(Stored data)
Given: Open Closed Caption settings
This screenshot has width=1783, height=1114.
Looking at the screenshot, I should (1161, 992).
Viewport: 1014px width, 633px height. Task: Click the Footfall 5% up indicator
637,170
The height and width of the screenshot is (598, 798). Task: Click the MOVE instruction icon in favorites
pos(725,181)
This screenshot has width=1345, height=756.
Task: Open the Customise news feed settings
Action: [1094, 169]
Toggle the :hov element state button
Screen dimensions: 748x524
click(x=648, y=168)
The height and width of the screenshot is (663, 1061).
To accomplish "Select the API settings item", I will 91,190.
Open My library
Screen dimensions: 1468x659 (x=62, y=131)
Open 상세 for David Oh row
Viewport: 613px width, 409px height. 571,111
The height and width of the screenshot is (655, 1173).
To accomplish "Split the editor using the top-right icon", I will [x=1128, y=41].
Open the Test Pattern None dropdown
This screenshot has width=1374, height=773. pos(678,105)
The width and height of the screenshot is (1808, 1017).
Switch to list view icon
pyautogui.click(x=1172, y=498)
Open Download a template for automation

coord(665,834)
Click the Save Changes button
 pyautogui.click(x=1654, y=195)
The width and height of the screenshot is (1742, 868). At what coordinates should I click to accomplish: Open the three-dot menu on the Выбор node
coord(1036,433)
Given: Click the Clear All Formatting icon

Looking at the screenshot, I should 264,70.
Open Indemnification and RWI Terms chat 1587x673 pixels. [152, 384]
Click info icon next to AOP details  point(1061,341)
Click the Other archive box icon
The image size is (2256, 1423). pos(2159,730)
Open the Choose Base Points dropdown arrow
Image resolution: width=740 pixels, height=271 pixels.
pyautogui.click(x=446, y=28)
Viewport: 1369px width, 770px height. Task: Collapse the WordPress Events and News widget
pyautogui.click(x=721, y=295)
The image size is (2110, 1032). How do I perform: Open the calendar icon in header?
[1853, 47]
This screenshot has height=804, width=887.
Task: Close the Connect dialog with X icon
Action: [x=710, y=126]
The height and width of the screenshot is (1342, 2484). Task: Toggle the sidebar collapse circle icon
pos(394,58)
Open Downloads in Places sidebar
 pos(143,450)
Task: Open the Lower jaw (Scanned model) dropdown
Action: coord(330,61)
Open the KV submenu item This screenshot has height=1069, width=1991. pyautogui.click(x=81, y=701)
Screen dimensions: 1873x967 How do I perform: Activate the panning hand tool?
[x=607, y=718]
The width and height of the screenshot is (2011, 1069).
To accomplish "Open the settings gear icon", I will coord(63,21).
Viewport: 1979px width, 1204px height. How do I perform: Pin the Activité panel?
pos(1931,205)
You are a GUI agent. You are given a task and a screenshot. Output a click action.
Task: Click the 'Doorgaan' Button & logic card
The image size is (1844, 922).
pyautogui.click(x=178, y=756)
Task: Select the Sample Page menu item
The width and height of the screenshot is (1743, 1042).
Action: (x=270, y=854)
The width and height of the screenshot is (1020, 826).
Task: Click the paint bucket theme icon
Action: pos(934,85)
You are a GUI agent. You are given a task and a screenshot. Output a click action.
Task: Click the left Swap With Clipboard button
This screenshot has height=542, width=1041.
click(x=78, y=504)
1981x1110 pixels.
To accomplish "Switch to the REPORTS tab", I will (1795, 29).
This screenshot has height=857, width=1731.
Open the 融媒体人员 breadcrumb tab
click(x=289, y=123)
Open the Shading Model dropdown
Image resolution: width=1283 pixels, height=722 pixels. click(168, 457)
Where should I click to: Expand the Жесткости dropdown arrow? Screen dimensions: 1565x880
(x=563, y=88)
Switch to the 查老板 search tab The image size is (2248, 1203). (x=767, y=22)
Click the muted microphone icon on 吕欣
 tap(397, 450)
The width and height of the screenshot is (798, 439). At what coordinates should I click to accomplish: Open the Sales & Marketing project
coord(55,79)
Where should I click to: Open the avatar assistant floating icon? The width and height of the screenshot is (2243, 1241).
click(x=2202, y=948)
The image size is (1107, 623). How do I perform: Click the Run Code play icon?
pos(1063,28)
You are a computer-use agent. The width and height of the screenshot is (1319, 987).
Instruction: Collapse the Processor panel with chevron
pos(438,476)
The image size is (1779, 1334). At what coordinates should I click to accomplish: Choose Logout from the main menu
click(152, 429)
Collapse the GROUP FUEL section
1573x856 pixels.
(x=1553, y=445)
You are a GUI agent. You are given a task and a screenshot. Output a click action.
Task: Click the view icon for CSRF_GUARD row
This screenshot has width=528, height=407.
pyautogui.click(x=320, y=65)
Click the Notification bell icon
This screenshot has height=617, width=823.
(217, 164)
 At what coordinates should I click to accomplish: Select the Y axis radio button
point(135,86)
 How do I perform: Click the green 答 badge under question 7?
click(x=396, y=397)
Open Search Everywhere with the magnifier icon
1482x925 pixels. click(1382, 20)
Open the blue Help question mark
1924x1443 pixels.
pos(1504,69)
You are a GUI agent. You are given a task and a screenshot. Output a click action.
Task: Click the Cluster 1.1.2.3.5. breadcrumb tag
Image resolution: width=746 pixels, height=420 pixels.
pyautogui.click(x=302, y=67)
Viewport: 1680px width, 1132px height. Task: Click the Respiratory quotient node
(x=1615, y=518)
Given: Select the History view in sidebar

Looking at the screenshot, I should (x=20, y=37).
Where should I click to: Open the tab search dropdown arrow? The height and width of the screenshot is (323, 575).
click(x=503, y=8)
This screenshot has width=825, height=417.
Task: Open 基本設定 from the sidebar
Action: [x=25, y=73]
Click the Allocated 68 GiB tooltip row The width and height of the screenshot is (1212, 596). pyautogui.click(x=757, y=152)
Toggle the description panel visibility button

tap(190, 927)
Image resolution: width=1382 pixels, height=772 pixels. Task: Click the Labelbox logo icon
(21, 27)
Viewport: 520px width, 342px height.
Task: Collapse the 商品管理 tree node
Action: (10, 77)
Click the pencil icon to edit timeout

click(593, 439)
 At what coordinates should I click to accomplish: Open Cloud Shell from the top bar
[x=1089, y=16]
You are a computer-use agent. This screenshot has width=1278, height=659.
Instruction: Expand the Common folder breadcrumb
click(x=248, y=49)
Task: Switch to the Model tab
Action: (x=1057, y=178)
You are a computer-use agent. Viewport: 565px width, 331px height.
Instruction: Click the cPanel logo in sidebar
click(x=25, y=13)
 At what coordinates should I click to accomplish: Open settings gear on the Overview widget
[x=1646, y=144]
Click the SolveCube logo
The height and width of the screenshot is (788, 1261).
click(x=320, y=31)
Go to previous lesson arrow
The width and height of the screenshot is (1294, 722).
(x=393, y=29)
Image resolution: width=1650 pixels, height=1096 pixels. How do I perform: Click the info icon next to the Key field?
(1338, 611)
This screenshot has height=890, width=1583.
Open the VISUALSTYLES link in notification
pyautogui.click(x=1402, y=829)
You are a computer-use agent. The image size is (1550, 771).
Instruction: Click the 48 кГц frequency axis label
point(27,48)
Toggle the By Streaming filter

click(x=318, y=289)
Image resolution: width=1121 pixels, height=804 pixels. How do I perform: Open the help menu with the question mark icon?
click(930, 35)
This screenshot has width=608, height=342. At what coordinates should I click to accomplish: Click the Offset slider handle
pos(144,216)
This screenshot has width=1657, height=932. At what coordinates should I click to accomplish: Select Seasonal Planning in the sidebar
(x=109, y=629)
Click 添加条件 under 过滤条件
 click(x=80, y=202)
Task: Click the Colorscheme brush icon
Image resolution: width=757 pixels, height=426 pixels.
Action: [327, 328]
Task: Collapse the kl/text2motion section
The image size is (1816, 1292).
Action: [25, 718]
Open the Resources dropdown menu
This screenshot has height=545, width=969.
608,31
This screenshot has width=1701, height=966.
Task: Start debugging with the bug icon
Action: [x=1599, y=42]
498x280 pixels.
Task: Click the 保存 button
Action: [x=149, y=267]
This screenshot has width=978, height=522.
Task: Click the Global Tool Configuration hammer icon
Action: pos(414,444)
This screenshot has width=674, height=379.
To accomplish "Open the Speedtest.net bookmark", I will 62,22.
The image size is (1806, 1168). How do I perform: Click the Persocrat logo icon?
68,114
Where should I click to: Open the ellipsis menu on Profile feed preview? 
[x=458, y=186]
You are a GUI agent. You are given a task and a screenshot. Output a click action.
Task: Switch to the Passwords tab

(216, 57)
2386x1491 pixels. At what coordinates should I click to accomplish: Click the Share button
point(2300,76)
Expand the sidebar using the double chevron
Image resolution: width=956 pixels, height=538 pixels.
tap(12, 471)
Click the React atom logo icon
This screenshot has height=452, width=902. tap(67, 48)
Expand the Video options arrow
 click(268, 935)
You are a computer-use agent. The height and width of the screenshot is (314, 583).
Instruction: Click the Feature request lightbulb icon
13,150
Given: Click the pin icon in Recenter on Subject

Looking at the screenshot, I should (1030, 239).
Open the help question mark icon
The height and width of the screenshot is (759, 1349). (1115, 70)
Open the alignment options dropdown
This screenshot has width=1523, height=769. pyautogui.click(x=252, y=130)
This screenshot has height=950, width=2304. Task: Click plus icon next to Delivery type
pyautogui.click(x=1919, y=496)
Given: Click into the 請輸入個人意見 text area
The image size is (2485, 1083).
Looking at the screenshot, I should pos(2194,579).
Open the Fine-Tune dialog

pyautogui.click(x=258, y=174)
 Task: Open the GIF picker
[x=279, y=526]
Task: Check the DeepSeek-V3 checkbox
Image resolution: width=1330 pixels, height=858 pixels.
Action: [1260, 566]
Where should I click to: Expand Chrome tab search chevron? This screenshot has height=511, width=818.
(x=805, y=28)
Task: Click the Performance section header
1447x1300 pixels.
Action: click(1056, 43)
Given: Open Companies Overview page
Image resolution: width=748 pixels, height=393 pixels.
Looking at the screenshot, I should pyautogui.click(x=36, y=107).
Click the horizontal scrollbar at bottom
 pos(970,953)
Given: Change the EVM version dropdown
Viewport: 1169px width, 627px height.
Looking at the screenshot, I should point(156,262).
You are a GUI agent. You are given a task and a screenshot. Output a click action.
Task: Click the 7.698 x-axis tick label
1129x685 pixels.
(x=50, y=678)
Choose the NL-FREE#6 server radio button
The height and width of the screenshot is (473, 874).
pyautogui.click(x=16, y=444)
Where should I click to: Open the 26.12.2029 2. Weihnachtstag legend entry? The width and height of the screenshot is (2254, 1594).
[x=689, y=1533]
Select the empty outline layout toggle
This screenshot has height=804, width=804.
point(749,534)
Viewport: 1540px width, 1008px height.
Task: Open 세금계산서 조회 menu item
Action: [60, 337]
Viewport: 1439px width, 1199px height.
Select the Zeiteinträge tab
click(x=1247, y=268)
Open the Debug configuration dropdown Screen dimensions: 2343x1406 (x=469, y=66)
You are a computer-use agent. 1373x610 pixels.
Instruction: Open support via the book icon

▶ **Brief**: The answer must be the lines from the one containing "Where should I click to: Expand Chrome" to the final line of the data above, copied exactly, both included, with nothing added.

▶ **Solution to this exercise**:
Where should I click to: Expand Chrome tab search chevron? This screenshot has height=511, width=818.
(x=805, y=28)
Task: Click the Performance section header
1447x1300 pixels.
Action: click(1056, 43)
Given: Open Companies Overview page
Image resolution: width=748 pixels, height=393 pixels.
Looking at the screenshot, I should pyautogui.click(x=36, y=107).
Click the horizontal scrollbar at bottom
 pos(970,953)
Given: Change the EVM version dropdown
Viewport: 1169px width, 627px height.
Looking at the screenshot, I should point(156,262).
You are a GUI agent. You are given a task and a screenshot. Output a click action.
Task: Click the 7.698 x-axis tick label
1129x685 pixels.
(x=50, y=678)
Choose the NL-FREE#6 server radio button
The height and width of the screenshot is (473, 874).
pyautogui.click(x=16, y=444)
Where should I click to: Open the 26.12.2029 2. Weihnachtstag legend entry? The width and height of the screenshot is (2254, 1594).
[x=689, y=1533]
Select the empty outline layout toggle
This screenshot has height=804, width=804.
point(749,534)
Viewport: 1540px width, 1008px height.
Task: Open 세금계산서 조회 menu item
Action: [60, 337]
Viewport: 1439px width, 1199px height.
Select the Zeiteinträge tab
click(x=1247, y=268)
Open the Debug configuration dropdown Screen dimensions: 2343x1406 (x=469, y=66)
You are a computer-use agent. 1373x610 pixels.
Instruction: Open support via the book icon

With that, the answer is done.